ハルマゲドンは怖くない

ハルマゲドンという幻想

エホバの証人として生きるというのは決定的に間違った人生の選択である。百歩譲って、ものみの塔協会がついている最大の嘘であるハルマゲドンが来たとしよう。ものみの塔協会に属していない我々は滅ぼされる。それで良いではないか。自分の生涯を自分の決めた目的のために生きれば良い。煩わしく長過ぎる永遠の命など生命の輝きを損なわせる以外の何物でもない

あなたは永遠に生きて何をするつもりなのか?堅苦しい戒律を守り続けなければならない永遠には私は何の魅力も感じない。あらゆる快楽を得られないままエホバの証人だらけの世界で生きていくなど気が狂いそうだ。神は心の隅にいればいい。そして魅惑の果実は手に取って、今この瞬間に食べるべきなのである。

今この瞬間を大事にして、後悔の無い生き方をしていればいい。そうすればハルマゲドンは怖くない。死ねば終わり、無になるのである。地獄に落とされるなんてことは無い。それはエホバの証人ならば良く知っていることだ。しかもハルマゲドンは起こらないのである。あなたは寿命まで生きて死ぬのだ。楽園で復活することはない。現在の生に集中し全力で生きるべきなのである。





ハルマゲドンでの滅びを覚悟したエホバの証人2

私は14歳でエホバの証人をやめたあとサッカーに熱中した。そしてサッカーに飽きるとものみの塔協会に禁止されたあらゆる快楽を手に入れようと試みた。ものみの塔協会の厳しい戒律に縛られた14年間の反動である。この頃の私は未だ深いものみの塔協会による洗脳状態にあった。ハルマゲドンは近いうちに起こると信じて込まされていたのである。そう信じて疑わなかった私には時間がなかった。ハルマゲドンで死ぬのは覚悟の上だが、自分の生がとても短いだろうとは思っていたのである。
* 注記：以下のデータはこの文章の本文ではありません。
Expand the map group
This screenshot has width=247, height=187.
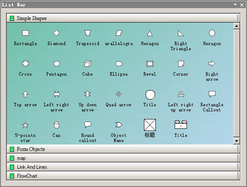(x=124, y=158)
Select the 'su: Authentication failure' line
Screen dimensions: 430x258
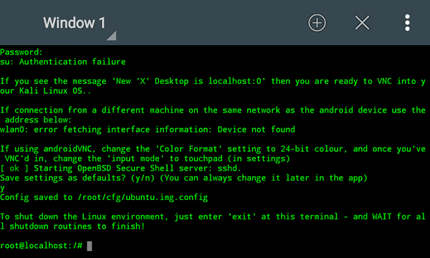(x=63, y=62)
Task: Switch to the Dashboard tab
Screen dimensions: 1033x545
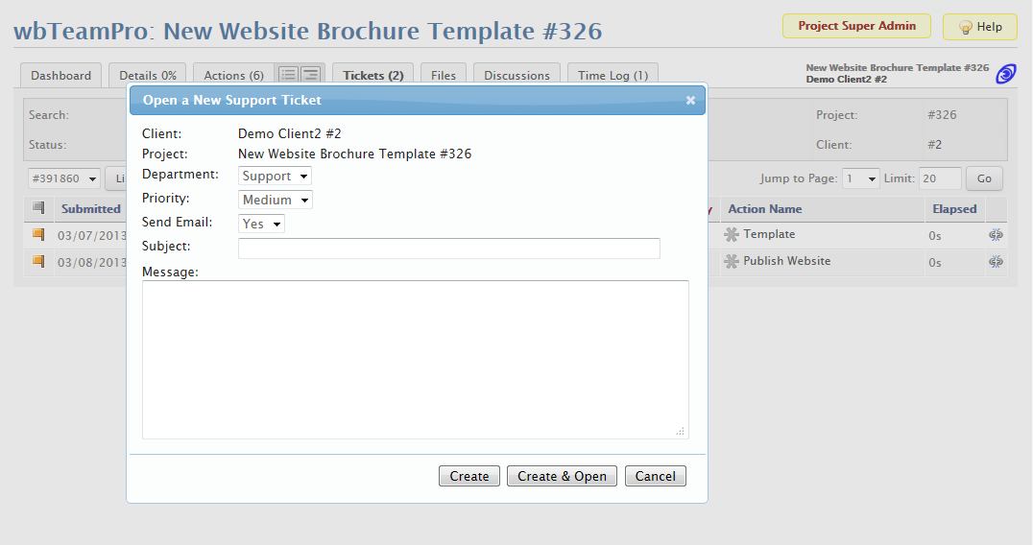Action: pyautogui.click(x=60, y=76)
幼少期に手に入れて然るべき、今となっては下らない子供だましのもの、しかしその頃に体験しておくべきだった経験、私はそういったものを強く追い求めることになる。そんなに価値のない平凡な学校生活や時間の浪費としか思えないテレビゲームも、その年頃には体験しておくべきものだった。本人にとってはそういった一般的なものを手に入れられなかったことの持つ意味は大きい。自分が特殊で異端な恵まれない存在だった悲しみの象徴である。
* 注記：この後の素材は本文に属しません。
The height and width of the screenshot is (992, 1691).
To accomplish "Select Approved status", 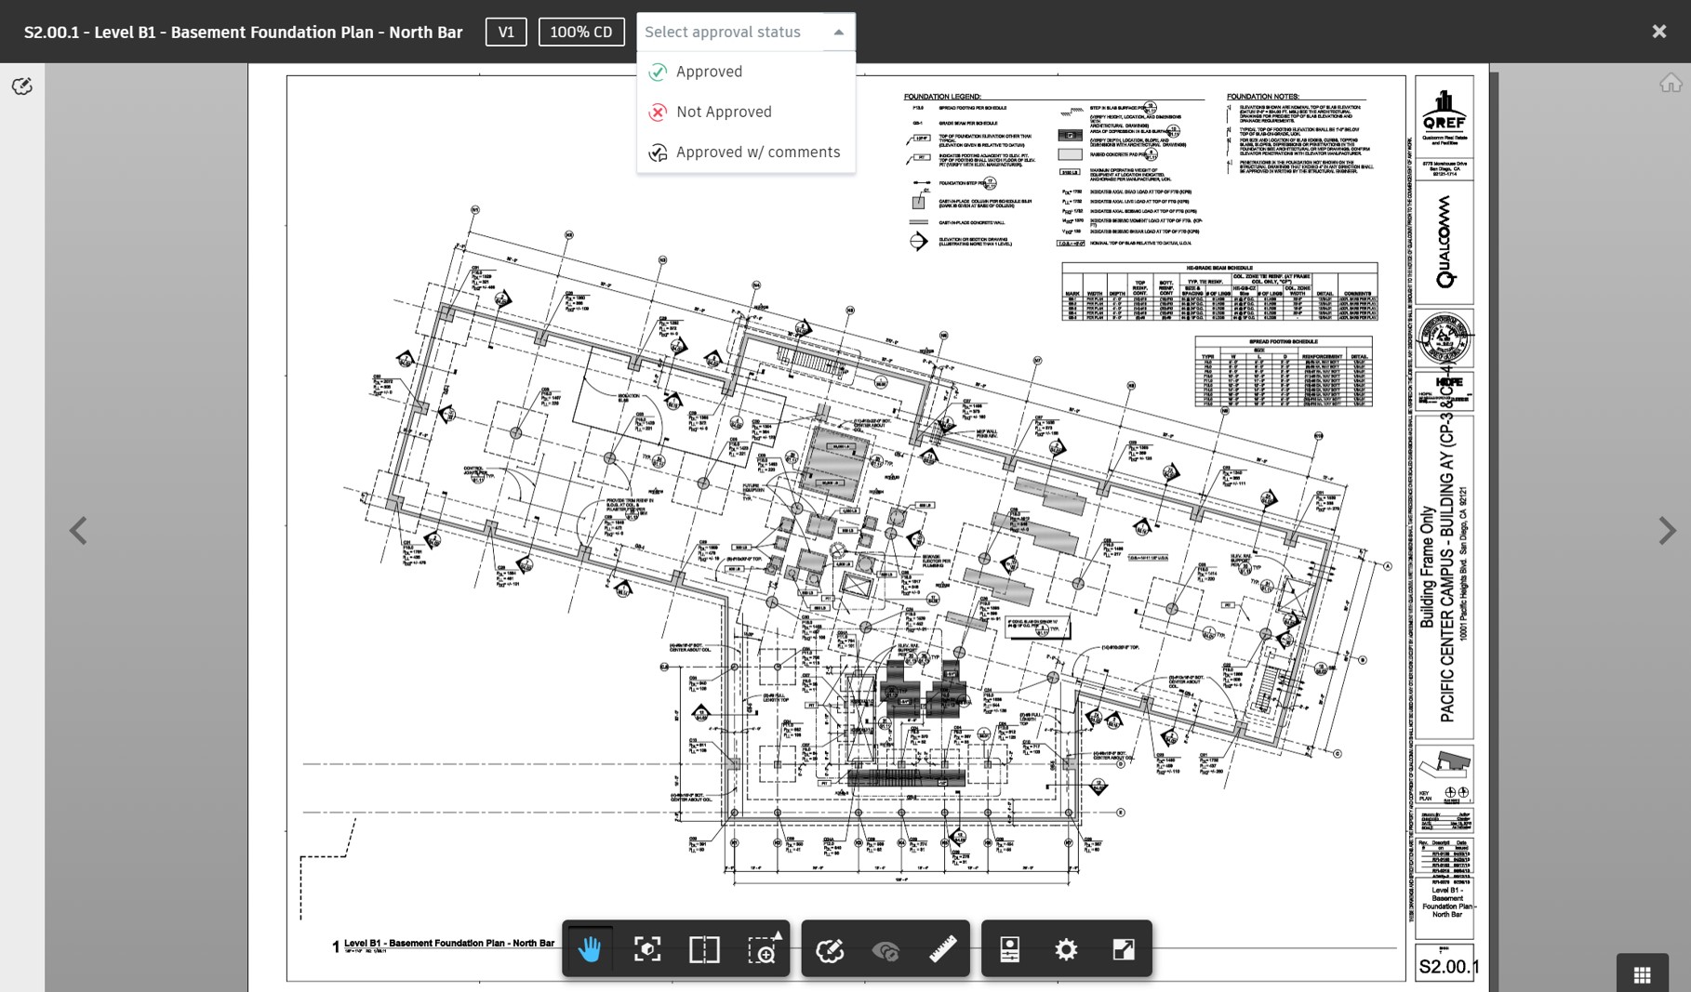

そういったものを追体験しつつ、さらにエホバ的でないものを追い求めていく。喫煙、飲酒、異性との交際、ギャンブル、圧倒的に非ものみの塔的なものを求め続けた。暴力や窃盗といった犯罪に過度に手を染めなかったのは、幸運だったとしか良いようが無い。露見する可能性と犯罪に対する報いなどを天秤にかけただけの打算的な判断だった。重大な罪を犯さなかったのは、ただその寸前だったというか偶然でしかなかったような気がする。ハルマゲドンで滅ぼされてどうせチャラなのだ。不条理な人生の終わりを目の前にしたエホバの証人2世には罪悪感など全く無いのである。